The intensification of global climate change may increase temperature and precipitation in drylands. Biocrust is one of the important surface covers in drylands. The responses of soil organic carbon (SOC) fractions and their stability in biocrusts-covered soil to climate warming and wetting remain unclear. We investigated the response of SOC fractions and stability under moss-dominated biocrusts in the Loess Plateau to two years warming (approximately 3 ℃ increase) crossed with 10%, 30% and 50% increases in precipitation. The results showed that: 1)The contents of SOC and its fractions in the surface layer covered by moss biocrusts were significantly increased by both warming and warming combined with wetting, whereas SOC stability was decreased. Both warming and warming combined with wetting increased the contents of SOC, labile organic carbon (LOC, including microbial biomass carbon, dissolved organic carbon and easily oxidized organic carbon) and recalcitrant organic carbon (ROC) by 28%, 51% and 24% on average, respectively. They also increased the labile index of organic carbon (LIC) by an average of 28%. In contrast to only warming, the treatments that combined warming and wetting resulted in average increases in SOC, LOC and ROC of 25%, 30% and 22%, together with a 15% rise in LIC. 2) There were significant and positive correlations between the contents of SOC, LOC and ROC and biocrust cover, moss biomass, moss density, and ammonium and nitrate contents under simulated warming and wetting. Furthermore, annual precipita-tion accounted for an average of 88% of the variation in SOC components. In conclusion, the warming and wetting climate changed the carbon conversion strategies of biocrusts, increased the content and activity of SOC components and decreased SOC stability. Therefore, in future intensified warming and wetting scenarios, SOC content in moss-dominated biocrust-covered soils in the Loess Plateau region may increase, with more pronounced dynamic changes in soil carbon pools.

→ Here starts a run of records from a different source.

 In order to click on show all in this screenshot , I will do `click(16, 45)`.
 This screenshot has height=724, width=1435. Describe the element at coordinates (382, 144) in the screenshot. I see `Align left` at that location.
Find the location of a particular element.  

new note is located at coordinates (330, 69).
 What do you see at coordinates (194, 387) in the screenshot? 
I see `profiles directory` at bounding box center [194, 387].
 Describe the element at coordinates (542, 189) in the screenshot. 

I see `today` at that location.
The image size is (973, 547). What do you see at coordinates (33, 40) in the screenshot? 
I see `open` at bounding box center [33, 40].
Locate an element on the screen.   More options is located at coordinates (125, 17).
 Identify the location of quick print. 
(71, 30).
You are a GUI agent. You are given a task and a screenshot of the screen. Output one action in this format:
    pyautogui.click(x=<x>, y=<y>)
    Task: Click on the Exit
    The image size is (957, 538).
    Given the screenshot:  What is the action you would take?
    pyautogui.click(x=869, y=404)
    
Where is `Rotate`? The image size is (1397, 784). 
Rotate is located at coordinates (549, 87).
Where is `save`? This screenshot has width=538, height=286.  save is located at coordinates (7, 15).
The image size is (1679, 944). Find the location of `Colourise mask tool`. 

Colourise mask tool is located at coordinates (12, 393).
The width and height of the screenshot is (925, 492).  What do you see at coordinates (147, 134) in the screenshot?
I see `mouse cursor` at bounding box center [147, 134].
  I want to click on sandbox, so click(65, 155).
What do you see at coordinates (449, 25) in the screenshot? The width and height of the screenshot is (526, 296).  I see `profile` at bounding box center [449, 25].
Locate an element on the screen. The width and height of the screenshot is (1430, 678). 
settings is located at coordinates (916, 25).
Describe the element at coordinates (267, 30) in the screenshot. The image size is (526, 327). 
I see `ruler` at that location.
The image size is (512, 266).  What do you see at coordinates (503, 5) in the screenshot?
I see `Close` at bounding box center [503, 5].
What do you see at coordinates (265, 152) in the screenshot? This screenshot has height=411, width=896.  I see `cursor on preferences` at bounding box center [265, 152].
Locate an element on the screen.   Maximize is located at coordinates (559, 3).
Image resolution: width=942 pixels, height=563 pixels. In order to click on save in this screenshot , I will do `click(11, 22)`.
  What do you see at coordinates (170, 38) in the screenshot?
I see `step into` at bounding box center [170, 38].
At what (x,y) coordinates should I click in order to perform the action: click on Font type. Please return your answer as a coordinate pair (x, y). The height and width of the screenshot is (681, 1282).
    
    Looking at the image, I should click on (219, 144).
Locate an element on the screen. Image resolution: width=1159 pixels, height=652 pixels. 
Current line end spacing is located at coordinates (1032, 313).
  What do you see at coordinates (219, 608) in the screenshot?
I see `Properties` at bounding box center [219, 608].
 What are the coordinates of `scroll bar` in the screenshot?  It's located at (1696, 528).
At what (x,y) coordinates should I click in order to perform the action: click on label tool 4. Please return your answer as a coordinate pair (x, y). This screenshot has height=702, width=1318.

全球气候变化加剧可能会使干旱地区的温度升高、降水增加。生物结皮是干旱地区重要的地表覆盖物之一。生物结皮覆盖土壤中土壤有机碳(SOC)组分及其稳定性对气候变暖和湿润的响应仍不清楚。我们研究了黄土高原以苔藓为主的生物结皮覆盖下的土壤有机碳组分及其稳定性对两年增温(约升高3℃)与降水分别增加10%、30%和50%的响应。结果表明:1)苔藓生物结皮覆盖的表层土壤中,增温以及增温与湿润相结合均显著增加了土壤有机碳及其组分的含量,但土壤有机碳稳定性降低。增温以及增温与湿润相结合平均分别使土壤有机碳、活性有机碳(LOC,包括微生物生物量碳、溶解有机碳和易氧化有机碳)和难分解有机碳(ROC)的含量增加了28%、51%和24%。它们还使有机碳的活性指数(LIC)平均增加了28%。与仅增温相比,增温与湿润相结合的处理使土壤有机碳、活性有机碳和难分解有机碳平均分别增加了25%、30%和22%,活性指数增加了15%。2)在模拟的增温和湿润条件下,土壤有机碳、活性有机碳和难分解有机碳的含量与生物结皮盖度、苔藓生物量、苔藓密度以及铵态氮和硝态氮含量之间存在显著正相关。此外,年降水量平均解释了土壤有机碳组分变异的88%。总之,气候变暖和湿润改变了生物结皮的碳转化策略,增加了土壤有机碳组分的含量和活性,降低了土壤有机碳稳定性。因此,在未来气候变暖和湿润加剧的情景下,黄土高原地区以苔藓为主的生物结皮覆盖土壤中的土壤有机碳含量可能增加,土壤碳库的动态变化将更加显著。